Item-finding rows:
— Start —

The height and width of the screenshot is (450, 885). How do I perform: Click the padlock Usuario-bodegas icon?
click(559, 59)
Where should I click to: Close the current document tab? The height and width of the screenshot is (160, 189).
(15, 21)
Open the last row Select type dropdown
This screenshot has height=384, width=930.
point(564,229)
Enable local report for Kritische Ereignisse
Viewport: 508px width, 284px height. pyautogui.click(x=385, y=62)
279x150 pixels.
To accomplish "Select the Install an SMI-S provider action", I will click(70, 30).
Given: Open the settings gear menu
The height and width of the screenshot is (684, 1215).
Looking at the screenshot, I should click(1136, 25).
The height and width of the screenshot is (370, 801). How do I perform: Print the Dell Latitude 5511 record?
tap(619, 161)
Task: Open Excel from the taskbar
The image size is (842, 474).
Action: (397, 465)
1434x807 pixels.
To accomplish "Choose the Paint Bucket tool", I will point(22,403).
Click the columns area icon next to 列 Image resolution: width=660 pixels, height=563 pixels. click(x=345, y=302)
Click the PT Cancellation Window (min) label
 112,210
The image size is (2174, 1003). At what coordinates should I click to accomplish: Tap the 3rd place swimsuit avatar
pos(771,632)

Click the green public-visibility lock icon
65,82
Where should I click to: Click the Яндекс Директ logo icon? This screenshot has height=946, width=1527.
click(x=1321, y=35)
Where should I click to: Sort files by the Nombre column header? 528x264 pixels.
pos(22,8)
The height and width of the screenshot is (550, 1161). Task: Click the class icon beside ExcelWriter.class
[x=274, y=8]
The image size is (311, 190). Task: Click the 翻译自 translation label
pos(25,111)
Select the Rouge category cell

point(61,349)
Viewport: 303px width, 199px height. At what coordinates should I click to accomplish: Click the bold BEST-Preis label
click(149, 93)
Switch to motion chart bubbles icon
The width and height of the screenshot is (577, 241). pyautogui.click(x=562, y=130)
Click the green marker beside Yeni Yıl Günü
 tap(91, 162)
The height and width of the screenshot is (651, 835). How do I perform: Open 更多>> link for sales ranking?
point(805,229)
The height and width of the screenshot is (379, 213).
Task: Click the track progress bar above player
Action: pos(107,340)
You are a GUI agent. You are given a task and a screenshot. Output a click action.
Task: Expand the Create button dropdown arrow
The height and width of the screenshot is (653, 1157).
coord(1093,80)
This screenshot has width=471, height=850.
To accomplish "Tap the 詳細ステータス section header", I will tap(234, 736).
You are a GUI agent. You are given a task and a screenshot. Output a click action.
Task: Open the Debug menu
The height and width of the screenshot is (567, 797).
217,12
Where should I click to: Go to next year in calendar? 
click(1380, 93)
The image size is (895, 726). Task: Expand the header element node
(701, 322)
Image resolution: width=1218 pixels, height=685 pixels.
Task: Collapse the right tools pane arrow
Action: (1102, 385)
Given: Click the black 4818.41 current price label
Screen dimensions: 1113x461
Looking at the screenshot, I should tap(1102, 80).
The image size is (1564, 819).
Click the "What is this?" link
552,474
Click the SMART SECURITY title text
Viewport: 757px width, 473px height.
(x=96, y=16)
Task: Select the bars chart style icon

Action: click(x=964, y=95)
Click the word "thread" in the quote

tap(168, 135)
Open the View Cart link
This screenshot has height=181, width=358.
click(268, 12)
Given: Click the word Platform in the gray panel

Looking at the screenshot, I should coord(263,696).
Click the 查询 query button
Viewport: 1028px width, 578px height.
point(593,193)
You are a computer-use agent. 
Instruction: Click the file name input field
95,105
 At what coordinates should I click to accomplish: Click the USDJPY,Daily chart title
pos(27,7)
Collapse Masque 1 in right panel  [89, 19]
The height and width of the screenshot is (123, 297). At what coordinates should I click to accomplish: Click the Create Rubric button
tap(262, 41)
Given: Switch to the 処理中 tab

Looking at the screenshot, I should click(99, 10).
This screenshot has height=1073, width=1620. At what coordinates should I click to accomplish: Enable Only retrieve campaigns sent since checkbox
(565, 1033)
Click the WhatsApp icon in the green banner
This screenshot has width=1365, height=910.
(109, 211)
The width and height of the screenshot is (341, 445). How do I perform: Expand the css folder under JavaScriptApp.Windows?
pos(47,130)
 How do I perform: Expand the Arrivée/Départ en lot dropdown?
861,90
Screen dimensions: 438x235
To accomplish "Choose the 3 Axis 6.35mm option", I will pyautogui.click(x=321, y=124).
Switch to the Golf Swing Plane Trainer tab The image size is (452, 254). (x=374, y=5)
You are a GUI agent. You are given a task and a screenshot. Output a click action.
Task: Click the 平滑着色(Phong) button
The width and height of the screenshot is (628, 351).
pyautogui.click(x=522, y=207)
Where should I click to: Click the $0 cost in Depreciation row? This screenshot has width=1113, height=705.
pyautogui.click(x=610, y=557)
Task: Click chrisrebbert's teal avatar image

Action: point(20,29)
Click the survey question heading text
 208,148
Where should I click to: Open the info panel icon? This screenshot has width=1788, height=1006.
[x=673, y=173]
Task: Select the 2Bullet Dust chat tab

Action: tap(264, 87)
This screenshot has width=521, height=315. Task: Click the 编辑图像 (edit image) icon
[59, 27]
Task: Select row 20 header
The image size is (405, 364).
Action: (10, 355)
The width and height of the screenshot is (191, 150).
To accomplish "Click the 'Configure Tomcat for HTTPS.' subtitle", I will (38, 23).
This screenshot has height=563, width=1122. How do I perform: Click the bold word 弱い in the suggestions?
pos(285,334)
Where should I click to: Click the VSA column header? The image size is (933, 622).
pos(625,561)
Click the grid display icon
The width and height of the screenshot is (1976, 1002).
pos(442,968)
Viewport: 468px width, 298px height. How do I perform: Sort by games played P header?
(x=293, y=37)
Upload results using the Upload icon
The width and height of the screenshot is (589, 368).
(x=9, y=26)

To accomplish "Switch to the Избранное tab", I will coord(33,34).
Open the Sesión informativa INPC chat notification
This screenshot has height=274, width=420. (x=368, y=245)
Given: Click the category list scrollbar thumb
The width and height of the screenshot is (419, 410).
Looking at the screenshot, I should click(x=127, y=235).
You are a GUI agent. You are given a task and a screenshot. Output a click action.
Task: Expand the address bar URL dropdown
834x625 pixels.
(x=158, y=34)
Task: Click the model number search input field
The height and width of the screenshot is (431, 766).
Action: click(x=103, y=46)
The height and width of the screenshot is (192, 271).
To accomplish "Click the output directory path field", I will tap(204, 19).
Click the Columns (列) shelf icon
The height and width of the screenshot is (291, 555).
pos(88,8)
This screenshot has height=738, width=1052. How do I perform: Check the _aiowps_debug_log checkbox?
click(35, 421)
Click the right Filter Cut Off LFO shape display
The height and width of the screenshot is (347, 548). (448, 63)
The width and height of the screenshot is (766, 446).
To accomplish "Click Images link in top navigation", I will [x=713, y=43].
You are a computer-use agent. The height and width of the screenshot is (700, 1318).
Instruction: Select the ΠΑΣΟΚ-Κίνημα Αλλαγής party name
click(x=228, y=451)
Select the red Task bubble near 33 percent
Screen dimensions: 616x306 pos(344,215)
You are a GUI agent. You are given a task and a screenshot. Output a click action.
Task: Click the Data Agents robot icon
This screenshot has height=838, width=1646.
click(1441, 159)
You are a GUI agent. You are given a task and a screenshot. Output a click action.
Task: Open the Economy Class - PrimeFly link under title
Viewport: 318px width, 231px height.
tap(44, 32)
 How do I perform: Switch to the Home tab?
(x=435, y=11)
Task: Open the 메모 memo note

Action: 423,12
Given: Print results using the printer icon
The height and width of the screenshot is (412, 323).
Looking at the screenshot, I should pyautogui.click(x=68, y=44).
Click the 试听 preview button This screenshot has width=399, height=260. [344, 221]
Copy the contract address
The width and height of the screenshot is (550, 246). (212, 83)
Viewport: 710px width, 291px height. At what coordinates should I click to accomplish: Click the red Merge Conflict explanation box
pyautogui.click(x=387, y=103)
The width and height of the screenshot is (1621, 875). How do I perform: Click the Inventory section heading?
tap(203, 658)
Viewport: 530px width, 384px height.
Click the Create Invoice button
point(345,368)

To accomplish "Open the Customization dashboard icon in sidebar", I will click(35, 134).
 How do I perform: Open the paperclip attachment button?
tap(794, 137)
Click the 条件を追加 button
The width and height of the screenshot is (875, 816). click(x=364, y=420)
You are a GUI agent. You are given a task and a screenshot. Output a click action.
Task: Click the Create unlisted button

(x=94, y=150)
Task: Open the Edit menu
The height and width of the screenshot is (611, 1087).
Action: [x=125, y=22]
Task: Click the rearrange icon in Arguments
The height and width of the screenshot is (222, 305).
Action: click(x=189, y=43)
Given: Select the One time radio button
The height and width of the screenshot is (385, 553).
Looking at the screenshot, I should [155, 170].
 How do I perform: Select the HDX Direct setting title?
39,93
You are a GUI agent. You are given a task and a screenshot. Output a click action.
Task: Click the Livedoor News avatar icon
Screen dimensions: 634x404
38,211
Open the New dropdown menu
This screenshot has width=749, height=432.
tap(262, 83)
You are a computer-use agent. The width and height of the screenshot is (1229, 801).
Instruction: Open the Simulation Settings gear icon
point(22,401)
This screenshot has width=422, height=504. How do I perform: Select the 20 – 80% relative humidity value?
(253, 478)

— End —

What you have to do
Output the lines of the rows above exactly as they appear, from the line containing "Given: Open the settings gear menu" through the line containing "tap(619, 161)", with both of those lines included.

Complete output
Given: Open the settings gear menu
The height and width of the screenshot is (684, 1215).
Looking at the screenshot, I should click(1136, 25).
The height and width of the screenshot is (370, 801). How do I perform: Print the Dell Latitude 5511 record?
tap(619, 161)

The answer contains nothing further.